Incinews.net
Kamis, 20 Juni 2024, 08.04 WIB
Last Updated 2024-06-20T03:04:37Z
HeadlineHMIKAHMIMataramNTB

Melampaui HMI, Lafran Mengemban Indonesia


(Review Singkat Film Lafran Pane)

Film Lafran adalah sebuah epos kepahlawanan sosok intelektual muda Indonesia di Era Kemerdekaan yang merindukan Indonesia seutuhnya. Ia adalah sebuah jejak (trace), sebuah artefak nilai yang mengusung bangunan masa depan bangsa Indonesia melalui HMI yang ia dirikan.

Lafran, jika mengulik pada apa yang di kemudian hari disebut oleh Nurcholis Majid, adalah sosok "psychological striking force" (daya dobrak psikologis). Sosok yang mendobrak psikologi kesadaran ke-Indonesiaan kita untuk tidak saling menafikan, untuk tidak saling meniadakan, untuk tidak saling "mengkafirkan" perbedaan, untuk tidak saling mengagungkan sentimen primordial kelembagaan/keorganisasian/kepartaian, "hanya" oleh karna pebedaan syimbolik tersebut.

Lebih dari itu, sosok yang telah ditahbiskan sebagai salah satu Pahlawan Nasional oleh karna keterlibatannya bersama HMI dalam perjuangan kemerdekaan, kontribusinya bagi pembangunan SDM dan intelektualisme bangsa ini, telah melakukan pelampauan-pelampauan atas pendirian HMI yang "hanya" sekadar sebuah organisasi mahasiswa. 

Seperti halnya penggambaran Bennedict Anderson tentang sebuah "imagined communities", tentang sebuah komunitas yang dibayangkan sebagai satu kesatuan yang kita sebut Bangsa (Indonesia), bagi saya, Lafran Pane berada pada pendasaran ideo-epistemologi yang memiliki "telos" yang hampir --untuk tidak mengatakan kembar identik-- sama 

Lafran "menangisi" sikap puritanjsme, sentimen kelembagaan, ego sektoral kelompok-kelompok, yang justru potensial memecah belah bangsa ini di saat baru saja merdeka, ketika itu.
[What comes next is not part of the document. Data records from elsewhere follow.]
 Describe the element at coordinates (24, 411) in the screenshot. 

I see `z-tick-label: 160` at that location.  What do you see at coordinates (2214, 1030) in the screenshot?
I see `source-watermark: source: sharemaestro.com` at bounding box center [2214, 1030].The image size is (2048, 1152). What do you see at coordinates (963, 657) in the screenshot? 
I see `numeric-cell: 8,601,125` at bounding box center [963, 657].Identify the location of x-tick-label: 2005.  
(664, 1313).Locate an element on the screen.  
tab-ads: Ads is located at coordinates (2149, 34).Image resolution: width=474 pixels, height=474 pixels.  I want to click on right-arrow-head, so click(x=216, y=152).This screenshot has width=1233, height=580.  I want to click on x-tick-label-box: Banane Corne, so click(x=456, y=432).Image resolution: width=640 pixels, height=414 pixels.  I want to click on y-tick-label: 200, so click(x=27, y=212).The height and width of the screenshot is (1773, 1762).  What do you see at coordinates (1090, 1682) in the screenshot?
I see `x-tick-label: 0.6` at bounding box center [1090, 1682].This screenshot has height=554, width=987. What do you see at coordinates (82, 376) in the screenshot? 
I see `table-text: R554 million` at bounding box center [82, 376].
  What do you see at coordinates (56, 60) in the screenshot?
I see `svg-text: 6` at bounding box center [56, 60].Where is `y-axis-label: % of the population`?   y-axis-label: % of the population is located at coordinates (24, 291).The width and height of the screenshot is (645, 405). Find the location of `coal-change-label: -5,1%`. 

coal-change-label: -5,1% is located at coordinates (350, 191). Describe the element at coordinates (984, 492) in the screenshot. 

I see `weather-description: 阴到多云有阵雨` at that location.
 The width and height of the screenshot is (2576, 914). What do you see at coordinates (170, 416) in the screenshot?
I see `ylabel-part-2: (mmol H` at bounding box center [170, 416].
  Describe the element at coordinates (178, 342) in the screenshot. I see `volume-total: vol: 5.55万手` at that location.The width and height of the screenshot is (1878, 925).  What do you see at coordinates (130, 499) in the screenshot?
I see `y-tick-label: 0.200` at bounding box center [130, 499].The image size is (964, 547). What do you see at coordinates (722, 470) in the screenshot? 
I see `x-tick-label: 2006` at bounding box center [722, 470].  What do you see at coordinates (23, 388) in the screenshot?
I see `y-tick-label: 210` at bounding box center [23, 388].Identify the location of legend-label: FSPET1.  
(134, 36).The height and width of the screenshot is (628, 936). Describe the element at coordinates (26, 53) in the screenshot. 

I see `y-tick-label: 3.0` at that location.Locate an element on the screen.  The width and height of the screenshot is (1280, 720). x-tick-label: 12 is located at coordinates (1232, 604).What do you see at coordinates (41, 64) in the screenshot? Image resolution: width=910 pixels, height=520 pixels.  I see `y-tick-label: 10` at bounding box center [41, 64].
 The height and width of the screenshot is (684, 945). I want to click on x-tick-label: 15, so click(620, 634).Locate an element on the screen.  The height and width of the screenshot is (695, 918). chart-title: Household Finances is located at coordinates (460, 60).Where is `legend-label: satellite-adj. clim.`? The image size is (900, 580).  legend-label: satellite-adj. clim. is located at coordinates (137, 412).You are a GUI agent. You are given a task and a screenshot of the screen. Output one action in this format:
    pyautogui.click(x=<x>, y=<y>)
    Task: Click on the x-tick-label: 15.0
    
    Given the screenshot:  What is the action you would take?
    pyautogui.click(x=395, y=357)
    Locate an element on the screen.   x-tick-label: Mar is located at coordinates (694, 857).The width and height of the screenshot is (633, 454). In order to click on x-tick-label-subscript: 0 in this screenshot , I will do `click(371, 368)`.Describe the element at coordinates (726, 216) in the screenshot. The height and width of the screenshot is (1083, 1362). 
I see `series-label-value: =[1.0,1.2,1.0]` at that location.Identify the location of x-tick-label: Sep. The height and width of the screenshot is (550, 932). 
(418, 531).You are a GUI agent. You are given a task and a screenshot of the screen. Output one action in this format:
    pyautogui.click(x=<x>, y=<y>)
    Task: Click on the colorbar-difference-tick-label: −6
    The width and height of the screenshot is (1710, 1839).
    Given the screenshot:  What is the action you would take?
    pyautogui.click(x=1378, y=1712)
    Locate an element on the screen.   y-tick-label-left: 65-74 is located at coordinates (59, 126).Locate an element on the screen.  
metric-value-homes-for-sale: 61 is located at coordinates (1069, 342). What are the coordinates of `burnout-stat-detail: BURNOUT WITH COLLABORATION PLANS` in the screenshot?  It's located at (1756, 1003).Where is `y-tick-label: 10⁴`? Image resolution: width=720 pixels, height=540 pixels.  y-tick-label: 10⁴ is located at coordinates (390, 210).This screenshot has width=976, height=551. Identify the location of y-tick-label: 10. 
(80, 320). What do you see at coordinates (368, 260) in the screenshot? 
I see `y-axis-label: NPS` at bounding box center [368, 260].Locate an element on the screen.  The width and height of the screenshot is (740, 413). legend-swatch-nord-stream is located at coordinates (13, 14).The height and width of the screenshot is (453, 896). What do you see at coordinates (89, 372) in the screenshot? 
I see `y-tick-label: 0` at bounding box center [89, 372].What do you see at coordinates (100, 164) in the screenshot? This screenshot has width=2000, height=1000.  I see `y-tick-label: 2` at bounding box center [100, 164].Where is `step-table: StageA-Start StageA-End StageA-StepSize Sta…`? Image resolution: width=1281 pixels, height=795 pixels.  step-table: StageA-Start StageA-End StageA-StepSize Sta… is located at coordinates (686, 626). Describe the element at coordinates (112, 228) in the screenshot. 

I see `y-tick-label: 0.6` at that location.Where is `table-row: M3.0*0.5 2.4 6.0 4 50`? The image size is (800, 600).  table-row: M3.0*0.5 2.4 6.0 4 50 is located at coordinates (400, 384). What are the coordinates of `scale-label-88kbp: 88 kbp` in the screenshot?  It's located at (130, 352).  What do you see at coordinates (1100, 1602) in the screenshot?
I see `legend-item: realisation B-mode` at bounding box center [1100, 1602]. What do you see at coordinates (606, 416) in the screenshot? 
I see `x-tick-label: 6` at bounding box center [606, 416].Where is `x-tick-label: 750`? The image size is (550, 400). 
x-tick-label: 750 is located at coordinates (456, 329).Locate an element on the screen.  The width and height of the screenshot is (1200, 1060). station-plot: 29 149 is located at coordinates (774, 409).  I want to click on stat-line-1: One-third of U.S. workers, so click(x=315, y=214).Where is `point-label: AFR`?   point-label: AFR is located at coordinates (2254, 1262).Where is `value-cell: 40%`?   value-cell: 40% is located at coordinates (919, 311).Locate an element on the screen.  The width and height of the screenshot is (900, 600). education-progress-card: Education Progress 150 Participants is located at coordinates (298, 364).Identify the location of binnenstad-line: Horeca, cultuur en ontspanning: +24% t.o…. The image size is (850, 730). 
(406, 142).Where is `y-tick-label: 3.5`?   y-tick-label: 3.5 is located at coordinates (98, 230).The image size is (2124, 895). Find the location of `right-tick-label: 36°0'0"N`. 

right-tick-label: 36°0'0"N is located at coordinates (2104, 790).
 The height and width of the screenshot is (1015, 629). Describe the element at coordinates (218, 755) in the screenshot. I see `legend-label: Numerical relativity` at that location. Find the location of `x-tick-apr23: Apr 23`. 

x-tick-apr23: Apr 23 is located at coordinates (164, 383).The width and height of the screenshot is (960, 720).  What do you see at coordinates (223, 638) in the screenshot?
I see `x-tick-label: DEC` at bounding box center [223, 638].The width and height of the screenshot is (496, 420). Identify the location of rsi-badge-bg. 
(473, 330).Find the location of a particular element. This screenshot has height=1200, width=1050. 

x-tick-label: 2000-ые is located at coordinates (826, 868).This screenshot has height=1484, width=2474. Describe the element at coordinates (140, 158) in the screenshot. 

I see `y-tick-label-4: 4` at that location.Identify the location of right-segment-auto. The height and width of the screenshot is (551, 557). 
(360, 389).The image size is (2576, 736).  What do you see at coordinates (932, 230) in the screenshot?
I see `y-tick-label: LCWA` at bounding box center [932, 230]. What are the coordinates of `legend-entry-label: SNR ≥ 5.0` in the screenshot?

Ia pun beranjak menjauh dengan mendekati cara ber-Indonesia melalui wadah organisasi yang ia dirikan itu.

Komitmen inilah yang kemudian memantik Jenderal Besar Revolusi Sudirman untuk menyalami semangat ke-Indonesiaan organisasi non partisan tersebut 

Lafran sudah meletakkan dasar "Ideologi" bangsa Indonesia melalui HMI. Tapi, bagi saya, ia sendiri tak pernah menginginkan HMI dalam makna an sich sebuah organisasi. Ia mendambakan Indonesia Merdeka seutuhnya yang, melampui batas-batas organisasi, menembus "kejumudan" sekat komunitas-komunitas, menjadi (telos) komunitas yang jauh lebih besar, yang kita bayangkan sebagai sebuah bangsa; Bangsa Indonesia 

Organisasi yang ia dirikan, saat ini sudah menjadi salah satu organisasi terbesar di Nusantara. Tapi kita jangan sampai melupakan semangat pendirinya untuk menjadi Indonesia seutuhnya yang menerima kebhinekaan dalam lanskap "Bineka Tunggal Ika".

Seperti halnya film pada umumnya, tanpa mengurangi substansi sejarah, plot twist perjuangan, kesedihan/kepahitan, humor-humor cerdas penuh kejutan dan haru biru percintaan sang lakon utama menjadi "efek dramatik" yang membumbui pahit-manis alur film.

Malampaui itu semua, film ini sangat layak ditonton oleh semua kalangan, khusunya mahasiswa, generasi millenial dan Gen-Z, sebagai inspirasi dan teladan untuk anak-anak kita di masa depan.

Dan, film ini sebuah terobosan film Indonesia yang tak sekedar melulu splastik tentang drama oercintaan dan cerita horor. Tapi cukup mampu mengulik kisah kepahlawanan anak bangsa kita dengan skenario yang cukup apik dan "kekinian".

Sayangnya, setelah coba meng-googling, hampir tak ada yang me-review film sebagus ini. Saya juga agak kurang bahagia, karna eksklusivisme penayangannya yang, seolah-olah, "hanya" milik HMI. Padahal ia tentang kisah anak bangsa dan kontribusinya bagi Keislaman, Keintelektualan dan Keindonesiaan. Lafran mungkin saja menangisinya. Lahu al-fatihah.